> **Dataset rows**:
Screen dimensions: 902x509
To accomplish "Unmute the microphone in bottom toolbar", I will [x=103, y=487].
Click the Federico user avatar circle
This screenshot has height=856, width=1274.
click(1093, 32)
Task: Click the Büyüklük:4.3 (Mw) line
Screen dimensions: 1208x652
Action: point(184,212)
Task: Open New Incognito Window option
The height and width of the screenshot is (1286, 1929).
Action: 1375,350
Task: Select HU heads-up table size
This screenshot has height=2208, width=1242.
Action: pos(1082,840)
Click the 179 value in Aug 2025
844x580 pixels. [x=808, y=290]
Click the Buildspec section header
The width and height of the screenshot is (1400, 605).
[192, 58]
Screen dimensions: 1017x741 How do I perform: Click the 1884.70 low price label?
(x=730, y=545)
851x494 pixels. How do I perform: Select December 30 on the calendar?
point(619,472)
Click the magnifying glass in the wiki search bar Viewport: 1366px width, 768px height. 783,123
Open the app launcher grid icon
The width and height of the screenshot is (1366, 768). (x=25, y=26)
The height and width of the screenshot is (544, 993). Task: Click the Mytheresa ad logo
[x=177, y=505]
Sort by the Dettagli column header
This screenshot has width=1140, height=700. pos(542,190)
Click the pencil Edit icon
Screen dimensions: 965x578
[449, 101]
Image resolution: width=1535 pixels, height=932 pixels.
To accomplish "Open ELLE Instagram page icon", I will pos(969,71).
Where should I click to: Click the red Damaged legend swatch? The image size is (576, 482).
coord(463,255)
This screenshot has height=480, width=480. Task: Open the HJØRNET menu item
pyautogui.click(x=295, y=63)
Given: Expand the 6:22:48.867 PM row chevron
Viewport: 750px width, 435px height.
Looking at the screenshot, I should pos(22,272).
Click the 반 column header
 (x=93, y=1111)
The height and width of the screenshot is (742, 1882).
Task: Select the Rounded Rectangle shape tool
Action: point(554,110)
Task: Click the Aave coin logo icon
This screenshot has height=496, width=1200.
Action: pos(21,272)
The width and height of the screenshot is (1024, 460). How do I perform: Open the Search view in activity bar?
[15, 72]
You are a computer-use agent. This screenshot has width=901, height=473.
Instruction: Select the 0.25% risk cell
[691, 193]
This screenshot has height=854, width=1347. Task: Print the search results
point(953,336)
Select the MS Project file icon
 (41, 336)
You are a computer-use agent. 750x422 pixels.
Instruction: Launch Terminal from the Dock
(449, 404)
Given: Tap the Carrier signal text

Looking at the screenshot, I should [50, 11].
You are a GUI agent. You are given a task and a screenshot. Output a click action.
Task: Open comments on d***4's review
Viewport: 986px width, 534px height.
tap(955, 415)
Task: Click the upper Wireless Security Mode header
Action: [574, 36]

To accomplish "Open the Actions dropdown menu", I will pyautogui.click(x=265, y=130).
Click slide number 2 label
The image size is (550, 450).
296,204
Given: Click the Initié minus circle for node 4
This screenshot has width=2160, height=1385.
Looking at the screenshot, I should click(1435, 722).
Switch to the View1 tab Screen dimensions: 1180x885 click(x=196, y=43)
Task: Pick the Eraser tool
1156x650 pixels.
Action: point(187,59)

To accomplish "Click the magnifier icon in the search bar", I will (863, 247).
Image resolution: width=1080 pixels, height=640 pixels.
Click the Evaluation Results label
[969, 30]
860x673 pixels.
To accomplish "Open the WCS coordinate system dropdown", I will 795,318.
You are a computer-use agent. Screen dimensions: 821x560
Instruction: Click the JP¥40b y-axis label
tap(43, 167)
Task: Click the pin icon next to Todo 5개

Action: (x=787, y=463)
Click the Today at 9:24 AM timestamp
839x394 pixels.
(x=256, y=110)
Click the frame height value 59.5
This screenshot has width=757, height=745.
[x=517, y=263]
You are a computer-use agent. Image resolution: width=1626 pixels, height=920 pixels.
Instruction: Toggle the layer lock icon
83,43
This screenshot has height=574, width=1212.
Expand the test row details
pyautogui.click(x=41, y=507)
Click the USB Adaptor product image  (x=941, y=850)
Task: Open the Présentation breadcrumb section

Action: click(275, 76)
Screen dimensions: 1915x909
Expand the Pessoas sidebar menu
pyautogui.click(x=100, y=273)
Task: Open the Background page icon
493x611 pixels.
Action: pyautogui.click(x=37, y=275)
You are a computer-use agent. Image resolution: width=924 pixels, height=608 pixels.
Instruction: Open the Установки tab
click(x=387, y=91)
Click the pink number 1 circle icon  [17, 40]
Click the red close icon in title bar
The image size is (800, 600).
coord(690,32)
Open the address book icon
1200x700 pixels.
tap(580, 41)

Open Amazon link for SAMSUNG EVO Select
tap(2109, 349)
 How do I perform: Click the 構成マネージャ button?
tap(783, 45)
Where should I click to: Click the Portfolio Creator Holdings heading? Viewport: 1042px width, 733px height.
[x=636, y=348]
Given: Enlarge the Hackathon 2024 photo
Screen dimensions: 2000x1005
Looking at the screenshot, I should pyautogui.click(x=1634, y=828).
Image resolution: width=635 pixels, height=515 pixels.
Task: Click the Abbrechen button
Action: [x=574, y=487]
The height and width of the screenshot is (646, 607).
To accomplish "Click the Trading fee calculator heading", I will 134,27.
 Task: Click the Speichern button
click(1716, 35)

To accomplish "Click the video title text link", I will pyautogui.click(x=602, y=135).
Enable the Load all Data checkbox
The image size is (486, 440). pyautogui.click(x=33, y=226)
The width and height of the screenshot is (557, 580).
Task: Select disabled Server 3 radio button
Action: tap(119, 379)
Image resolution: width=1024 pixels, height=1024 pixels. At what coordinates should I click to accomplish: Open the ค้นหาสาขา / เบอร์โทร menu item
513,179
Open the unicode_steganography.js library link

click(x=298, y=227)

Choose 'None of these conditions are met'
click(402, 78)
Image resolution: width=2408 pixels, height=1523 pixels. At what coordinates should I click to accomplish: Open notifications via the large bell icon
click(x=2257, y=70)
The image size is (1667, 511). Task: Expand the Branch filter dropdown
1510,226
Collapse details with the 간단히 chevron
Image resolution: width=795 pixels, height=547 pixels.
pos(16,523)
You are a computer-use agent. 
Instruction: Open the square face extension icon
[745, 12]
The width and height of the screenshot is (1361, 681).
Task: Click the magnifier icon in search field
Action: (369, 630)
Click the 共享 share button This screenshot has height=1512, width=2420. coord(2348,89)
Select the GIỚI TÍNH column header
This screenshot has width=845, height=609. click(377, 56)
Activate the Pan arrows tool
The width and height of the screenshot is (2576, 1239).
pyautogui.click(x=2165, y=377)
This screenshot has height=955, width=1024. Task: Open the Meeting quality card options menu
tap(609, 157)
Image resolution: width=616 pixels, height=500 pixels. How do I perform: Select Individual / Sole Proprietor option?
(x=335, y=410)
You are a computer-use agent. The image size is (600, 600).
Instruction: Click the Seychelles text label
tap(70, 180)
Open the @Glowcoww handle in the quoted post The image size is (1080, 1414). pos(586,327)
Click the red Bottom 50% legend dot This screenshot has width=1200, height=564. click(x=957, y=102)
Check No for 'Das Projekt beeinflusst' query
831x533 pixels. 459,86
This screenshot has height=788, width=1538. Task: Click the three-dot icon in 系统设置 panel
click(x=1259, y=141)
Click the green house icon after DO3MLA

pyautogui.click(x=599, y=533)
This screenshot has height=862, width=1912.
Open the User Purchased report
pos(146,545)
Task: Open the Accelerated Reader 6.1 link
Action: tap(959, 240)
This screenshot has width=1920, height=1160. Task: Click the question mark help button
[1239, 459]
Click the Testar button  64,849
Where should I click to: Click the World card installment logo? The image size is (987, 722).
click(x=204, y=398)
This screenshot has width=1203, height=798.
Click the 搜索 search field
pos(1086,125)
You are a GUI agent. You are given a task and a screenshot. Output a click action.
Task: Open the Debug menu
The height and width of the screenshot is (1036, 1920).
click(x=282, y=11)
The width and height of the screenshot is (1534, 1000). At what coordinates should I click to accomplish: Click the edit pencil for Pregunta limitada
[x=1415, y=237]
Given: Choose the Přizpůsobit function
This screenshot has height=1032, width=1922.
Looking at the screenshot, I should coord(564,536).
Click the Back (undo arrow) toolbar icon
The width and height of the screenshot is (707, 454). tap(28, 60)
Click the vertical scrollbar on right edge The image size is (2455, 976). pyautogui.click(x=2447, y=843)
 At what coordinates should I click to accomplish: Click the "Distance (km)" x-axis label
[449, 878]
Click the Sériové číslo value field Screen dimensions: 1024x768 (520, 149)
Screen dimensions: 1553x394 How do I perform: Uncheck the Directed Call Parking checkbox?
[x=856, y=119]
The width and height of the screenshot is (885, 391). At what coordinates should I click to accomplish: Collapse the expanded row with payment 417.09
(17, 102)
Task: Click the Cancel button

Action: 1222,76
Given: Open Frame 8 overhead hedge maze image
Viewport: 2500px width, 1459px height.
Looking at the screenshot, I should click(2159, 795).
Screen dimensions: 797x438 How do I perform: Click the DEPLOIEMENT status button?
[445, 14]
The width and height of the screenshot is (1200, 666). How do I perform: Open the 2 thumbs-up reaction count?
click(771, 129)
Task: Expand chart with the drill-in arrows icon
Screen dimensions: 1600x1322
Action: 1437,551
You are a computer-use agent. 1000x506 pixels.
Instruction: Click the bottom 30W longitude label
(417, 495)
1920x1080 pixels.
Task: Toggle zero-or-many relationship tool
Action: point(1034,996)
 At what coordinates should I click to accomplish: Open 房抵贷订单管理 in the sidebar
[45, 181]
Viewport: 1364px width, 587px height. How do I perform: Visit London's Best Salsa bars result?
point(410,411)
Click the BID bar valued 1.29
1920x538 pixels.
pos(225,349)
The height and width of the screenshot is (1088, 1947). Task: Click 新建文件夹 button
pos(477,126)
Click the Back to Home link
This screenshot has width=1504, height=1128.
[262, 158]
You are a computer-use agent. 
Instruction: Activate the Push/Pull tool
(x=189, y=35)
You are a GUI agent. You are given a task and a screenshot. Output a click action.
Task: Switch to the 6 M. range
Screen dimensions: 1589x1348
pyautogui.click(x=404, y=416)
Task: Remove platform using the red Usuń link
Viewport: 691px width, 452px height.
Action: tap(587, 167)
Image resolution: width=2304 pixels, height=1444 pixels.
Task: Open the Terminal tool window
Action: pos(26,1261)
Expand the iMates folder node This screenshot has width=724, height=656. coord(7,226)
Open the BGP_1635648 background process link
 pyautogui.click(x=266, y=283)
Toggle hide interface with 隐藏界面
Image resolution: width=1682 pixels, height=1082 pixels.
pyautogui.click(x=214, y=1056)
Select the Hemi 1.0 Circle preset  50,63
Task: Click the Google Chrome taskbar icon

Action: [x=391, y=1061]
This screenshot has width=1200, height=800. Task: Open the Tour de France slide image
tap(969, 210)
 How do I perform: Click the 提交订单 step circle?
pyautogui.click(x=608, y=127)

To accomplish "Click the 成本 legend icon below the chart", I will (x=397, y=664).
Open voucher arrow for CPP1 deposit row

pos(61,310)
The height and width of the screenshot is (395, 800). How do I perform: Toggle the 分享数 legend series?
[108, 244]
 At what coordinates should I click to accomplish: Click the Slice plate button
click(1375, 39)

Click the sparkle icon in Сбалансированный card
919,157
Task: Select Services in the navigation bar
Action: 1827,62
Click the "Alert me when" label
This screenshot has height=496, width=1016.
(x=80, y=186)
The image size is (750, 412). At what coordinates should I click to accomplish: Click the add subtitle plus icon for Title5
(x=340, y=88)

> **Exercise task**:
Quote the items from the line with "Select the Hemi" to the line with "tap(969, 210)" word for word.

> **Written response**:
Select the Hemi 1.0 Circle preset  50,63
Task: Click the Google Chrome taskbar icon

Action: [x=391, y=1061]
This screenshot has width=1200, height=800. Task: Open the Tour de France slide image
tap(969, 210)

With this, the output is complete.